__Zu beantwortende Fragen__:
[A] Schreibe aus dem Text zur Mannheimer Feuerwehr an Silvester den Abschnitt von „Feuerwehr stockt zu“ bis einschließlich „bis 2.30 Uhr.“ ab.
[B] Wie hoch war laut dem Text zur Mannheimer Feuerwehr an Silvester die Gesamtzahl der Einsätze im Jahr 2023?
[C] Prüfe für jede Aussage, ob sie mit dem Text zur Mannheimer Feuerwehr an Silvester übereinstimmt, und belege die Entscheidung mit einem wörtlichen Zitat: (i) Der Alarm vom Heizkraftwerk Nord ging erst nach Mitternacht ein. (ii) Ab 0.15 Uhr waren vier Strahlrohre auf den Abfall gerichtet. (iii) Im Jahr 2022 gab es mehr Einsätze als im Jahr 2023.

__Ausgangstext__:

* * * * *

Dieses Jahr ist es nämlich nicht mal genau zum Jahreswechsel ruhig. Um 23.53 Uhr kommt der Alarm vom Heizkraftwerk Nord, dass es im Müllbunker brennt. Sofort rücken starke Kräfte von Berufsfeuerwehr und Freiwilliger Feuerwehr aus. Um Mitternacht sind sie auf der Anfahrt beziehungsweise rollen gerade die ersten Schläuche aus, um 0.08 Uhr sind zwei, ab 0.15 Uhr vier Strahlrohre auf den qualmenden, kokelnden Abfall gerichtet. Dieser Einsatz zieht sich stundenlang hin - während anderswo gleichzeitig auch viele Kräfte gebraucht werden.
Feuerwehr stockt zu Silvester in Mannheim Kräfte auf
Das Heizkraftwerk ist der letzte und der 2061. Brandeinsatz in 2023, dazu kommen 2614 technische Hilfeleistungen. Damit hat sich die Gesamtzahl der Einsätze im vergangenen Jahr (4675) im Vergleich zu 2022 (4430) erneut erhöht. Und in den ersten Stunden von 2024 geht es gerade so weiter - mit allein 22 Kleinbränden von 0 bis 2.30 Uhr.

* * * * *

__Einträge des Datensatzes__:
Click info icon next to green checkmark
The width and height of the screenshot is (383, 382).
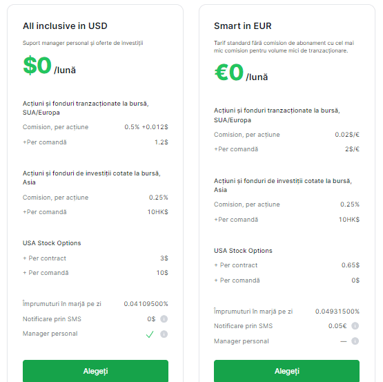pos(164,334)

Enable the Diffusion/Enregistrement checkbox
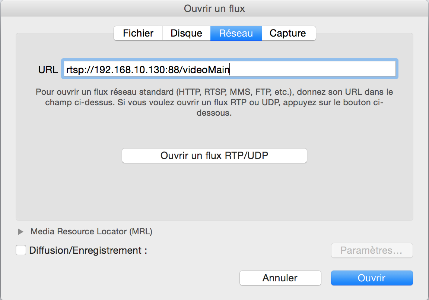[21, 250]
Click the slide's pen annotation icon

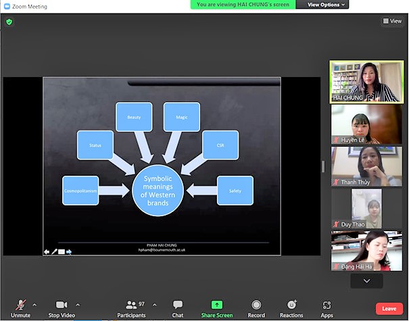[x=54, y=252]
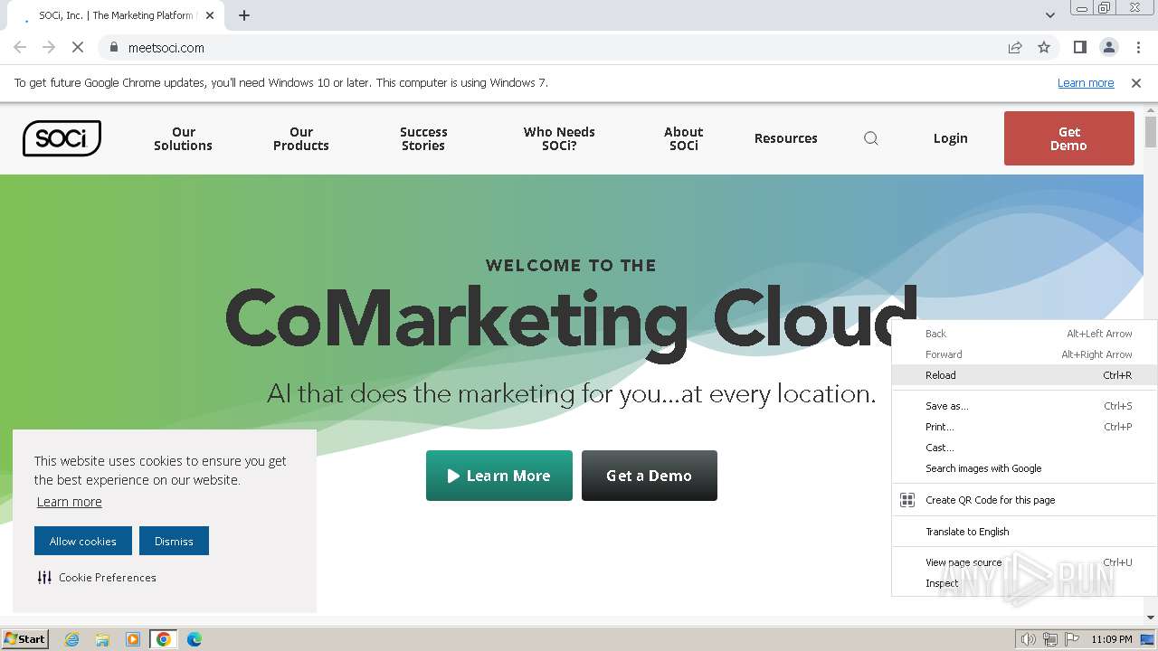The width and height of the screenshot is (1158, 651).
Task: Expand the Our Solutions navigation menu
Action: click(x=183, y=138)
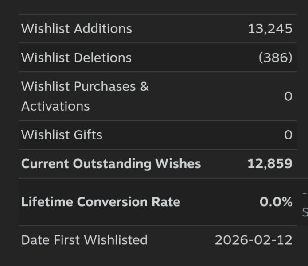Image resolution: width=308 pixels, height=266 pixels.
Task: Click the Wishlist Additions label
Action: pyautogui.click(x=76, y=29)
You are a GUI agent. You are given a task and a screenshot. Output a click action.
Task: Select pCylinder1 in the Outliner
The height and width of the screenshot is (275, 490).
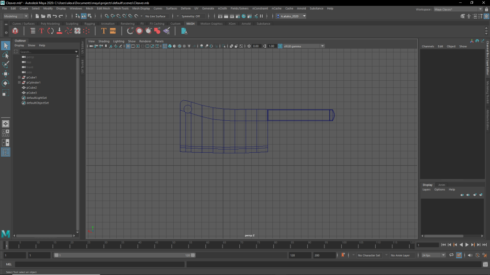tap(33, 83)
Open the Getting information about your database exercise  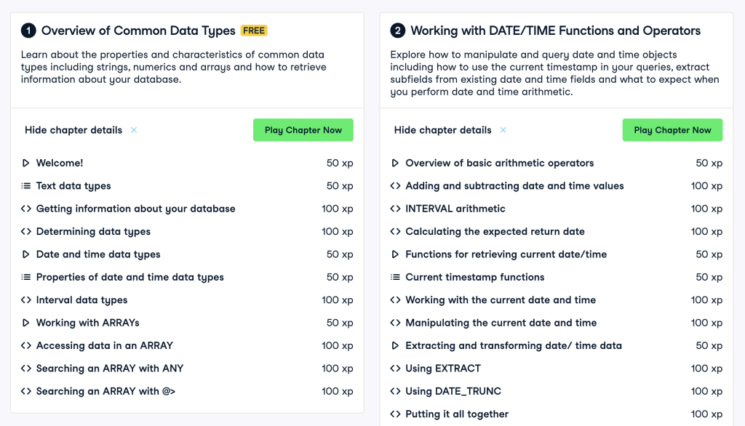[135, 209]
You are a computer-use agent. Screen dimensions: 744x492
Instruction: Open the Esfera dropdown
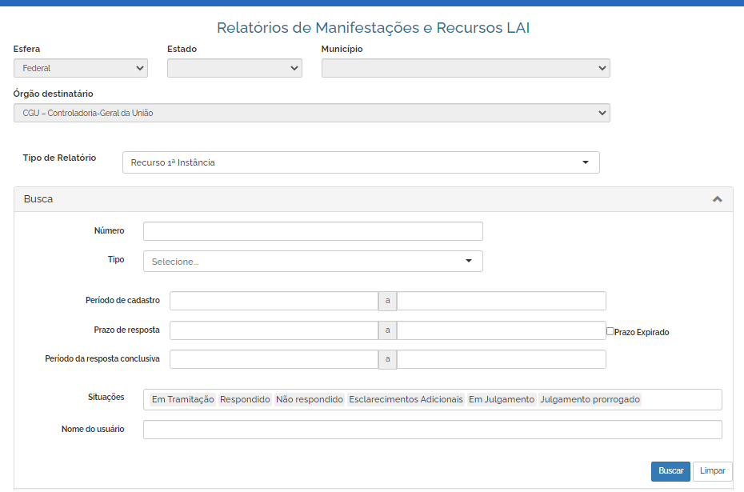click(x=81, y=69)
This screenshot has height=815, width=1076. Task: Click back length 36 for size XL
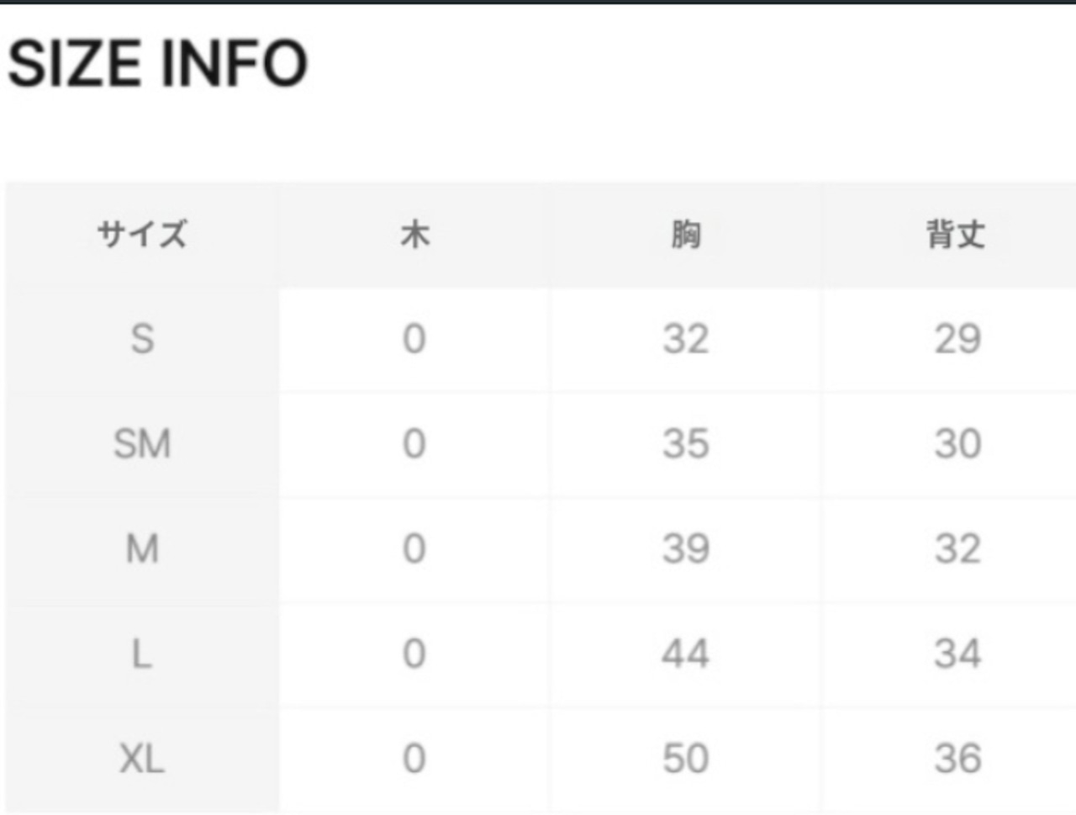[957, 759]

* * * * *

__Lösungen der Aufgaben__:
[A]
Feuerwehr stockt zu Silvester in Mannheim Kräfte auf
Das Heizkraftwerk ist der letzte und der 2061. Brandeinsatz in 2023, dazu kommen 2614 technische Hilfeleistungen. Damit hat sich die Gesamtzahl der Einsätze im vergangenen Jahr (4675) im Vergleich zu 2022 (4430) erneut erhöht. Und in den ersten Stunden von 2024 geht es gerade so weiter - mit allein 22 Kleinbränden von 0 bis 2.30 Uhr.

[B] 4675 Einsätze.

[C]
(i) Nein: „Um 23.53 Uhr kommt der Alarm vom Heizkraftwerk Nord“
(ii) Ja: „ab 0.15 Uhr vier Strahlrohre auf den qualmenden, kokelnden Abfall gerichtet“
(iii) Nein: „Damit hat sich die Gesamtzahl der Einsätze im vergangenen Jahr (4675) im Vergleich zu 2022 (4430) erneut erhöht.“